1. Field of the Invention
The present invention is directed to a fastener, fastener joint, and a method for reducing stress in an internal combustion engine component.
2. Description of Related Art
Various designs for threaded fasteners are known for addressing different problems associated with fasteners. For example, U.S. Pat. No. 4,973,209 to Essom et al. discloses a screw for use in contaminated pre-tapped holes. The reference discloses a locking screw having a head at one end, a special entry portion at the other end, and a trilobular shank portion extending from the entry portion toward the head.
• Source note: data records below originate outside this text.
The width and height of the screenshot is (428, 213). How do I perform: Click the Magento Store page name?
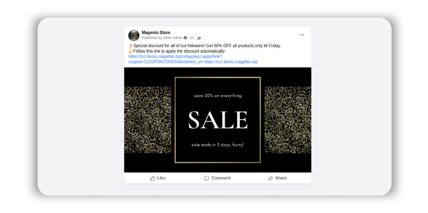(x=156, y=33)
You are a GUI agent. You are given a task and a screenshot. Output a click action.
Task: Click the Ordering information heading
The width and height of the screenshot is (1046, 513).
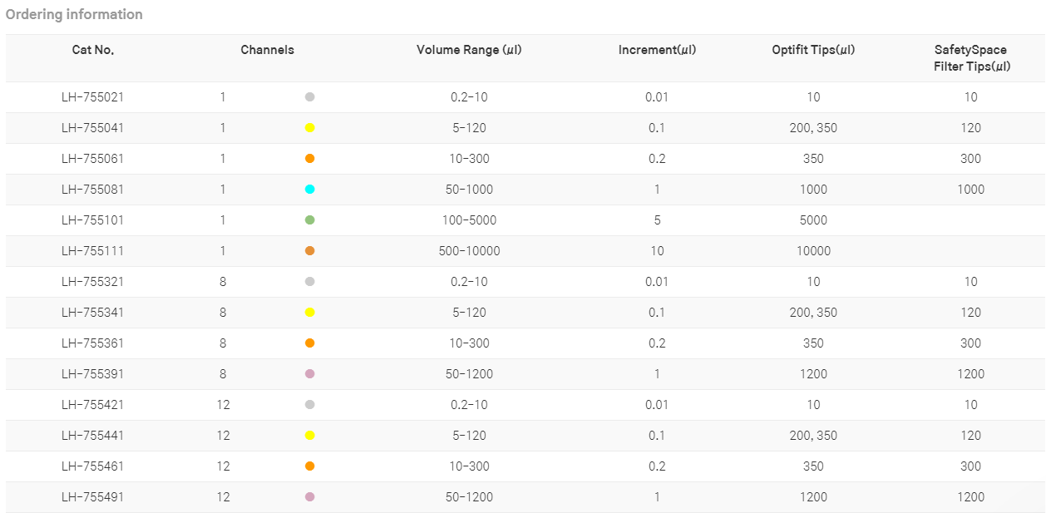click(74, 15)
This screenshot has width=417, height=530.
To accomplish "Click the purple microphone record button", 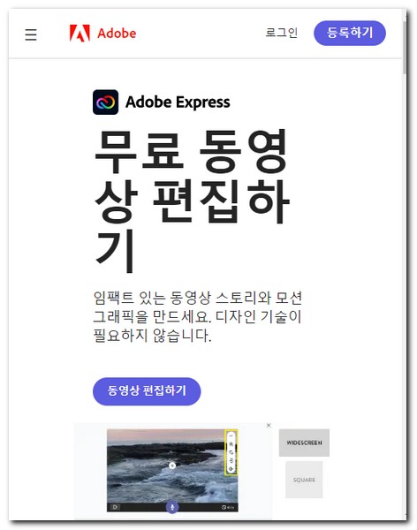I will pyautogui.click(x=172, y=507).
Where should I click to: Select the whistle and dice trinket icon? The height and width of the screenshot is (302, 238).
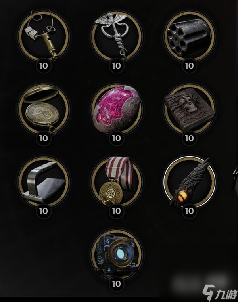pyautogui.click(x=43, y=36)
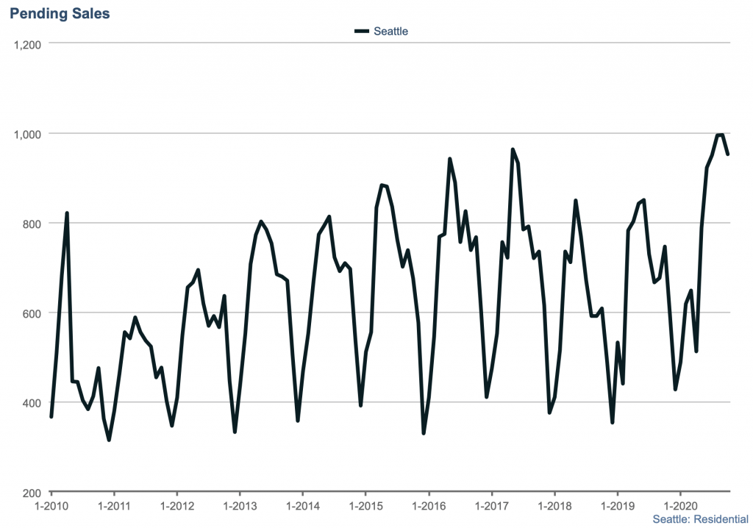Select the 1-2011 x-axis label
The width and height of the screenshot is (753, 528).
[x=113, y=506]
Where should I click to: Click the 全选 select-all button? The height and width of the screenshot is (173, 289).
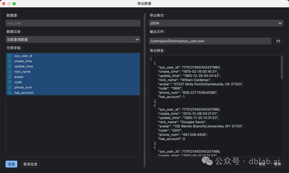click(11, 164)
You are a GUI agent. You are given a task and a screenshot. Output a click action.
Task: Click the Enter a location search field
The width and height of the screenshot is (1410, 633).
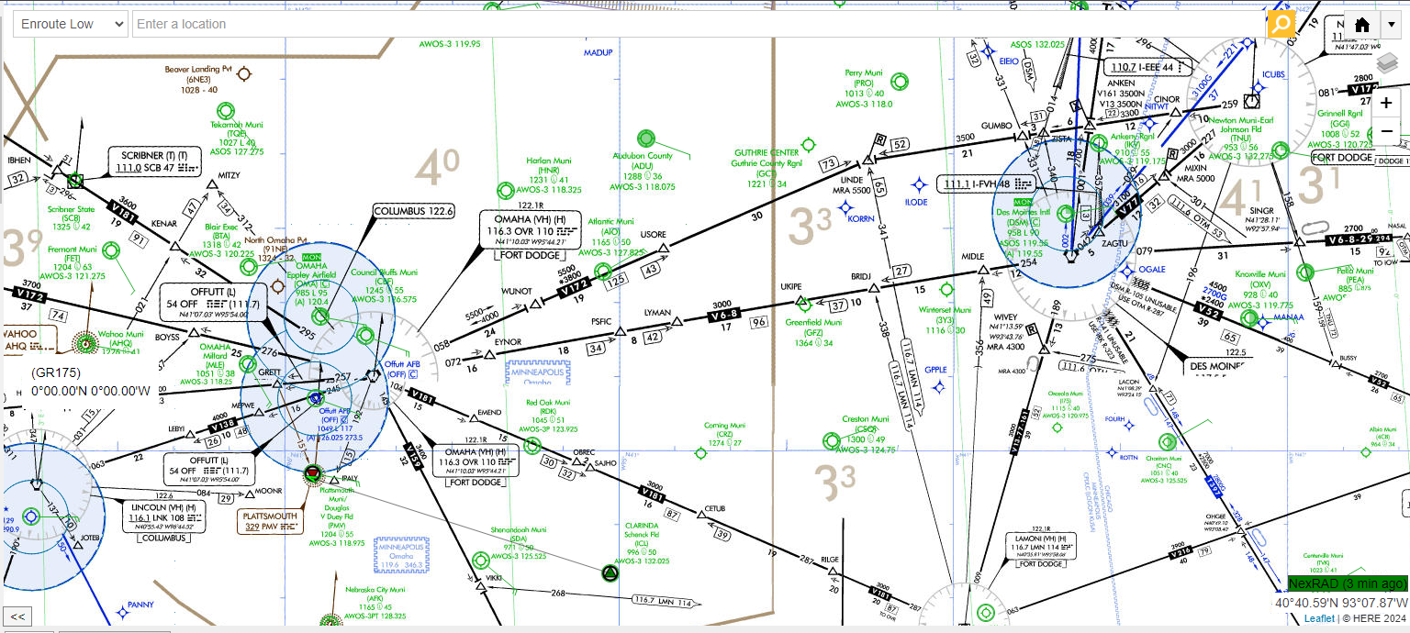coord(698,24)
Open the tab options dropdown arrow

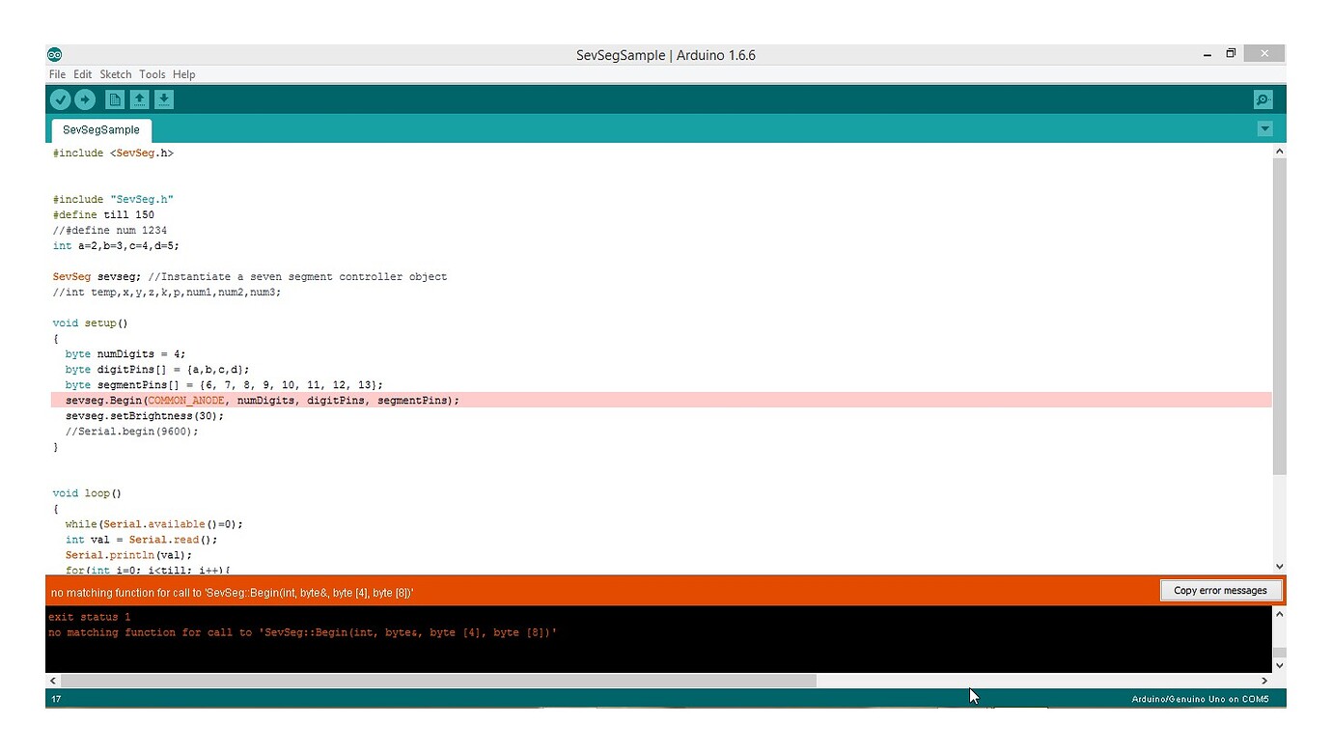pyautogui.click(x=1265, y=128)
The screw is disclosed as having a thread profile that is of a double angle configuration, and having an entry section that is tapered and formed with a series of truncations which serve to clear progressively, a contaminating coating in an internally threaded workpiece, such as a nut.
U.S. Pat. No. 6,120,227 to Murase et al. discloses a self-aligning bolt that corrects misalignment of the bolt even when the bolt is inserted slanted into a mating hole or a nut. The reference discloses that the bolt includes a constant diameter columnar portion having a diameter smaller than that of a bolt shank portion. The columnar portion is disclosed as being formed on an end portion of the bolt shank portion, and includes a short tapered portion therebetween.
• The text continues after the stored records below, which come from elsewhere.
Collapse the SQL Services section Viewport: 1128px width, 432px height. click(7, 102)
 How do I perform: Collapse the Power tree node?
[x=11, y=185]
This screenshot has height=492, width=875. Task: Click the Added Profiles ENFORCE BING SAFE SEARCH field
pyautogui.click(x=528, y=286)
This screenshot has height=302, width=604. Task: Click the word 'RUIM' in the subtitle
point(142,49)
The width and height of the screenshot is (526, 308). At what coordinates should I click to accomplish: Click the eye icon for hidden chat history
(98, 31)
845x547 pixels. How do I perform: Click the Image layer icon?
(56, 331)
U.S. Pat. No. 4,090,544 to Bagheri et al. discloses a self-locking screw fastener with at least one radially outwardly protruding lobe which serves to lock the screw fastener when in use. The screw fastener is disclosed as having an externally screw threaded fastener body with a longitudinal bore with a reduced inner axial portion and an outer axial portion of enlarged diameter. The reference further discloses that to form the protruding lobe, a noncircular mandrel is forced into the bore to expand the reduced inner portion thereof.
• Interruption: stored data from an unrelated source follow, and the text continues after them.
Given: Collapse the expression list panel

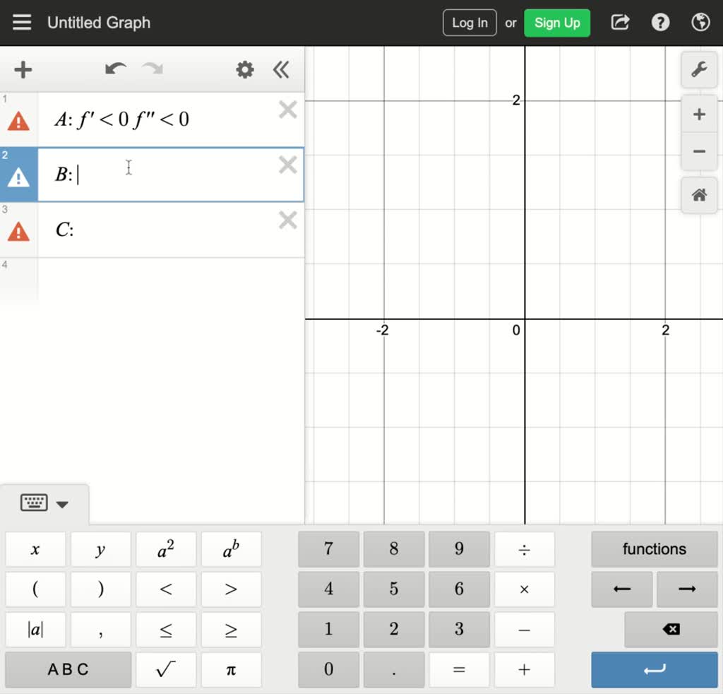Looking at the screenshot, I should click(281, 70).
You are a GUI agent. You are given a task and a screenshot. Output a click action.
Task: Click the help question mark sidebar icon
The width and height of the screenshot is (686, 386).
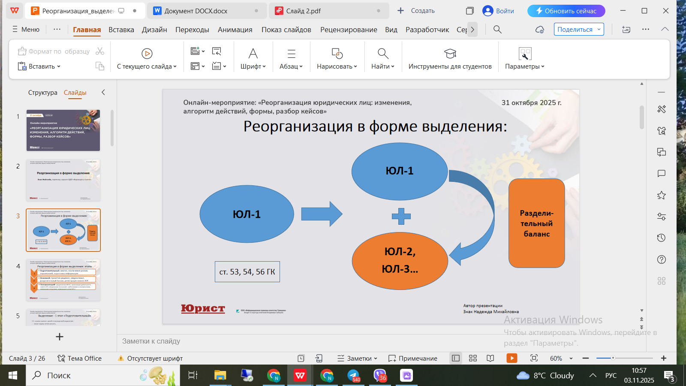click(x=661, y=259)
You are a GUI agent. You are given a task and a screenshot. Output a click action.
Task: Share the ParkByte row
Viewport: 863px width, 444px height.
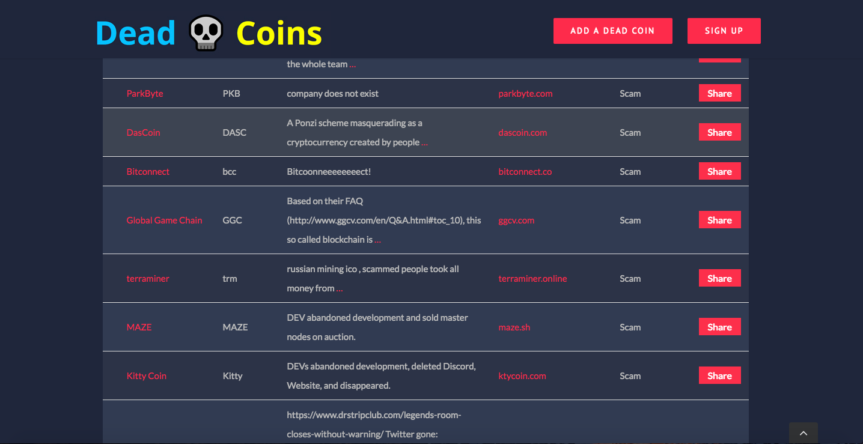[x=719, y=93]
Numerous different fasteners have been used for internal combustion engine components. These different fasteners secure various engine components together to allow the engine to function properly. Many fasteners are subjected to high torque to tightly secure internal combustion engine components together, and are subjected to significant clamping loads. For example, main bearing bolts are used to secure bearing caps to the engine block. Cylinder head studs and/or bolts are used to tightly secure the cylinder head to the engine block. In both of these applications, high torquing of the fasteners is required to establish high clamping loads, and the fasteners are subjected to high cyclical loads caused by the operation of the internal combustion engine.
After long periods of use, it has been found that stress crack and joint failure can occur in the internal combustion engine components at these locations. In this regard, such failures have been found especially when the fastener joint is subjected to additional stress. For example, in continuing to improve their products, an engine manufacturer may increase the power or torque output of their internal combustion engine by increasing the cylinder pressures. This may be attained through various ways, including modification of the internal combustion engine or by optimizing engine operational parameters. Such increase in cylinder pressures of internal combustion engine has been found to cause stress cracks at the threads engaged by the main bearing. If such stress cracking and joint failure occurs in the engine block, the repair can be extremely expensive. Therefore, there exists an unfulfilled need for a method for reducing stress failures at fastening joints in an internal combustion engine that can be caused by cyclical loading of highly torqued fasteners when cylinder pressures are increased.